▶ **TASK INSTRUCTIONS**
Beginning with the line that contains "Task: Open the Data", write out each remaining line of the records below exactly. Do not copy any picture.

+++

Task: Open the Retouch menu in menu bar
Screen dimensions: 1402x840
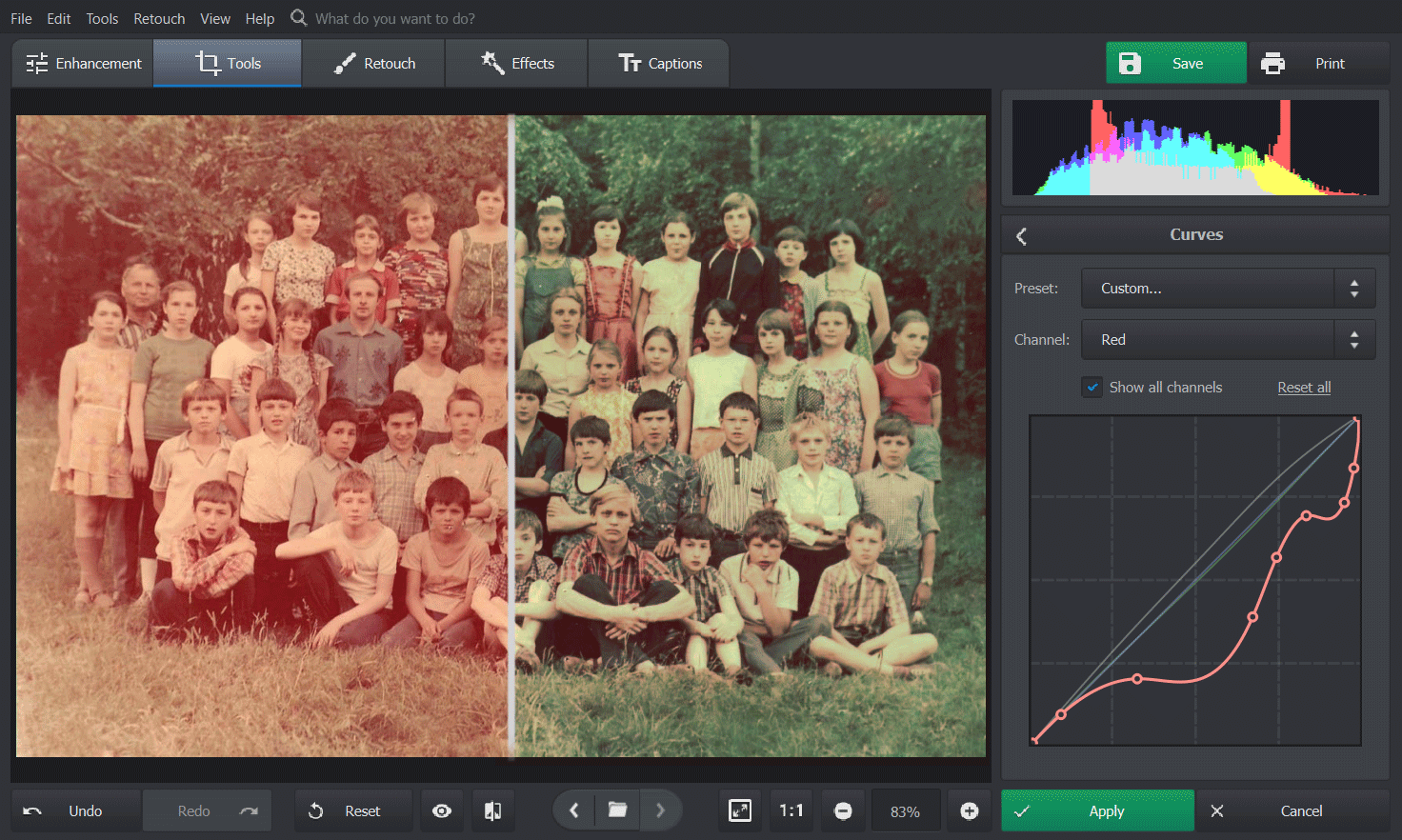Action: click(159, 18)
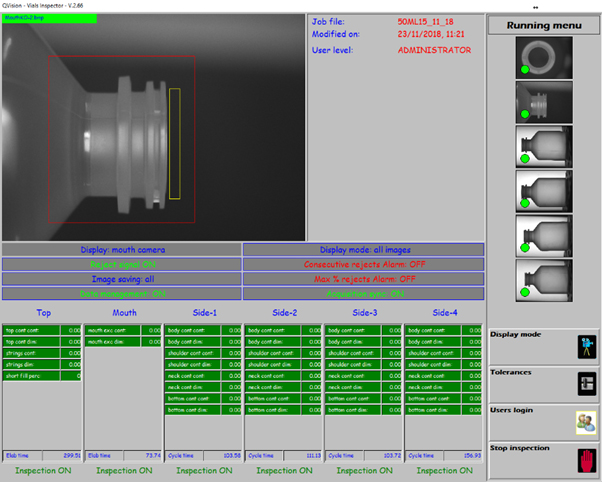Click the Display mode: all images selector
602x482 pixels.
pyautogui.click(x=364, y=250)
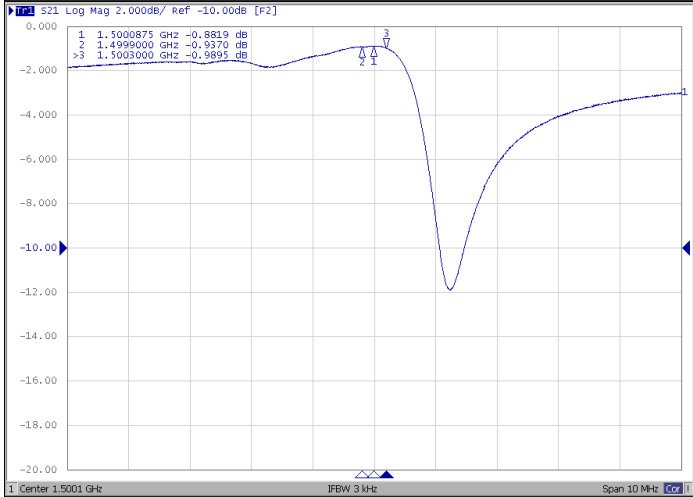Click the 2.000dB/ scale per division value
693x497 pixels.
(130, 10)
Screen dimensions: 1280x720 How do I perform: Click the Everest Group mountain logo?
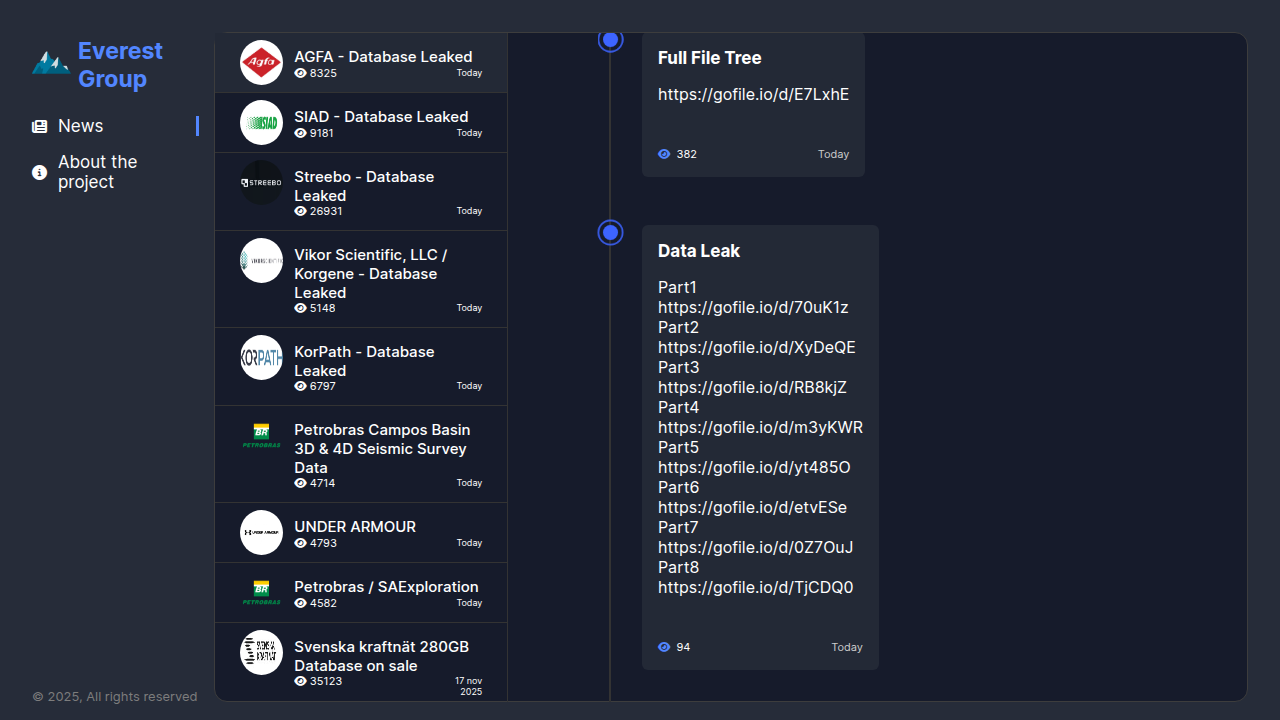tap(50, 63)
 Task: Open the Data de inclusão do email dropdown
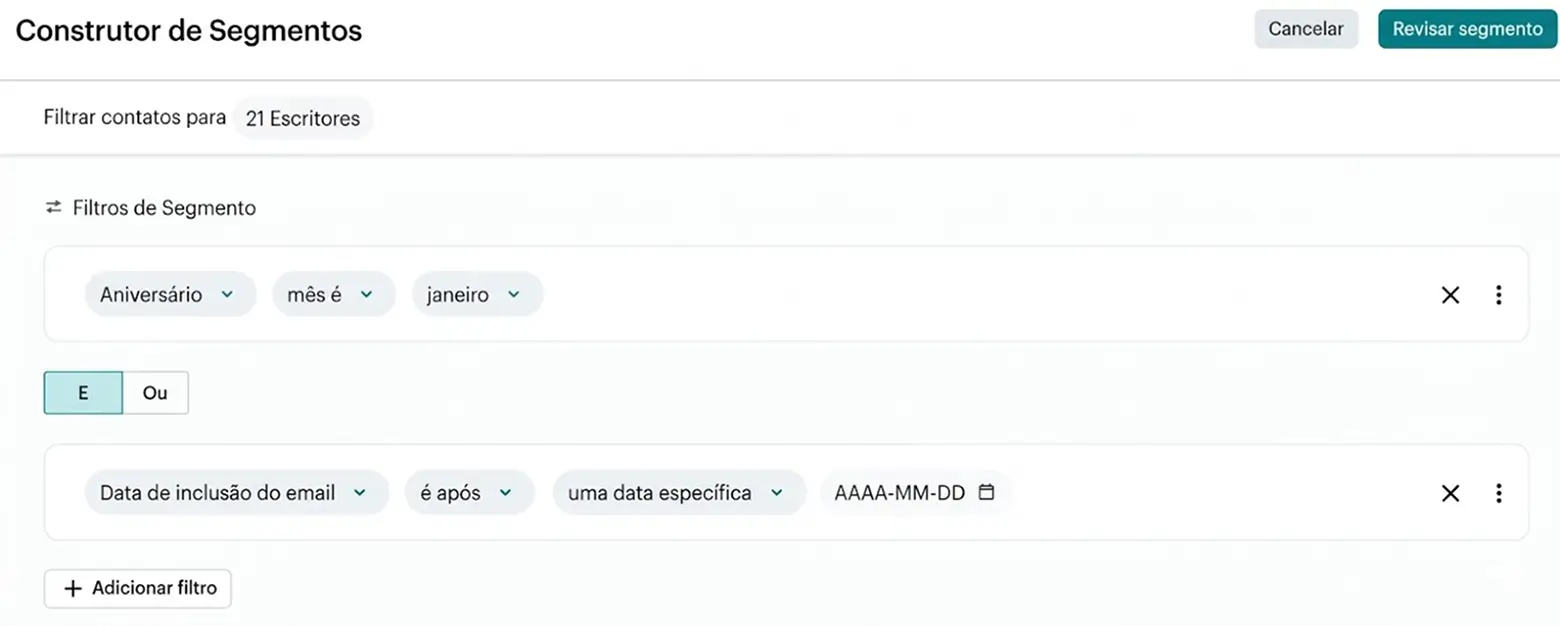click(x=236, y=492)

+++

▶ **SOLUTION FOR THIS EXERCISE**
 Task: Open the Data de inclusão do email dropdown
click(x=236, y=492)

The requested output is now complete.